GoLab builds on components that are in active development:

Dependency Required for Status
GoBot Season 2-3 Community relay + moderation In development
SimpleGoX plugin API Phase 2 private write path Pre-alpha
GoUNITY Season 4 Certificate-based identity Planned
simplex-js Browser SMP transport (deprioritized) Published (1.0.0)
GoChat Browser-native SMP messenger Published (1.0.0)
GoKey Hardware identity (optional) Planned

Setup

Phase 1 (today)

git clone https://github.com/saschadaemgen/GoLab.git
cd GoLab
docker-compose up -d

GoLab is now running at http://localhost:3000.

Requirements:

  • Docker and Docker Compose
  • That is it. No Go, no Node, no npm.

The first user to register becomes the Owner (power level 100) and is auto-approved. All subsequent users go through the application wizard and require admin review when require_approval is enabled (default true since Migration 026).

Local development

For development without Docker:

# Install Go 1.24 and PostgreSQL 16 natively
# Set up local DB:
createdb golab
psql golab < internal/database/migrations/init.sql

# Run:
go run ./cmd/golab

The Phase 1 stack runs natively on Windows, macOS, and Linux.
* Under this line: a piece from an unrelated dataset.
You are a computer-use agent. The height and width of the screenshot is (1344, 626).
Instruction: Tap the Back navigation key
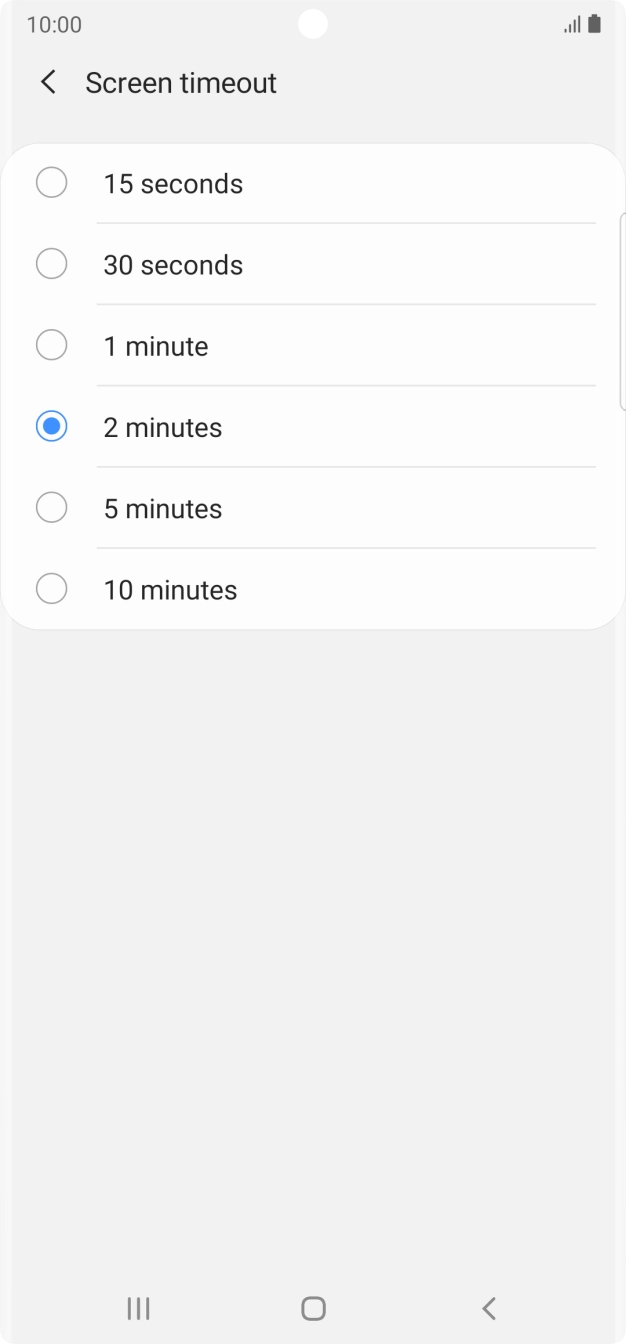click(488, 1307)
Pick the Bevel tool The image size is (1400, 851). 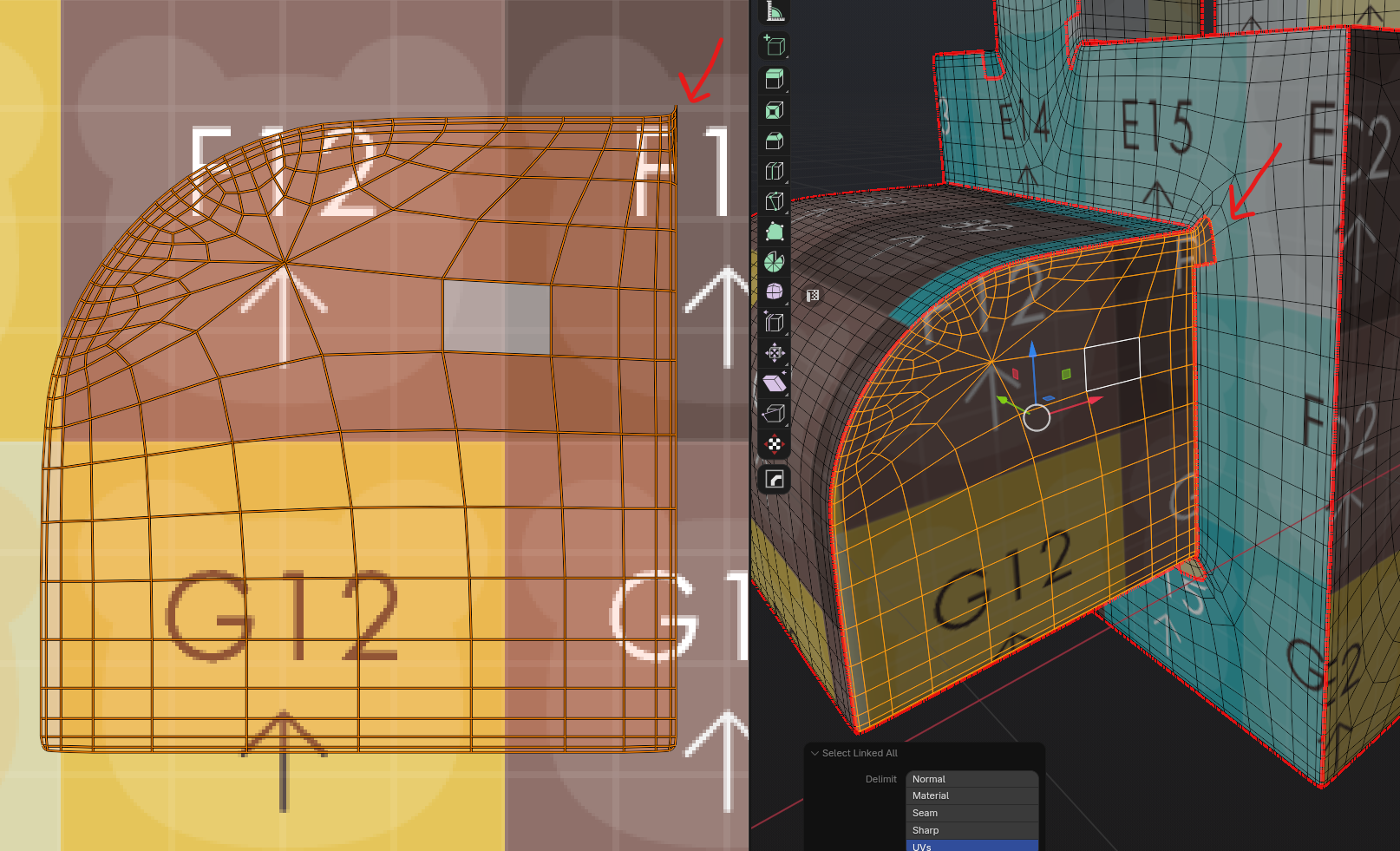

PostgreSQL is the only external dependency.

Phase 2 (planned)

git clone https://github.com/saschadaemgen/GoLab.git
cd GoLab

# GoLab application server (Clearnet path)
make build
make run

# Or with Docker
docker-compose up -d

Phase 2 requirements:

  • GoBot instance (community relay)
  • GoUNITY instance (certificate authority)
  • SimpleGoX desktop application (for the plugin write path)
  • SMP server with WebSocket support (e.g., smp.simplego.dev)
  • Optional: Tor and I2P daemons for alternative network paths

Documentation

Document Description
Architecture and Security Technical architecture, threat model, Phase 1 and Phase 2 security analysis
Concept High-level vision, design decisions, technology choices
Changelog Release history with all sprints documented

Related documentation in other repos

Document Description
GoBot System Architecture Full GoBot + GoKey + GoUNITY system design
GoBot Concept GoBot technical concept with GoLab integration
GoKey Wire Protocol Communication protocol between GoBot and GoKey
GoUNITY Architecture Certificate authority design and security
SimpleGoX Architecture Multi-Messenger plugin host design and security

SimpleGo ecosystem

Project What it does
SimpleGo Dedicated hardware messenger on ESP32-S3
GoRelay Encrypted relay server (SMP + GRP)
GoChat Browser-native encrypted chat widget
GoBot Hardware-secured moderation bot
GoKey Hardware crypto engine for GoBot (ESP32-S3)
GoUNITY Certificate authority for identity verification
SimpleGoX Multi-Messenger desktop client (Tauri 2.x, native SMP v9)
GoLab Privacy-first developer community platform
GoShop End-to-end encrypted e-commerce
GoTube Encrypted video platform
GoBook Encrypted publishing platform
GoOS Privacy-focused Linux (Buildroot, RK3566)

License

AGPL-3.0


GoLab is part of the SimpleGo ecosystem by IT and More Systems, Recklinghausen, Germany.

Read access is open. Write access is curated. Phase 2 brings server-blind private content over SMP.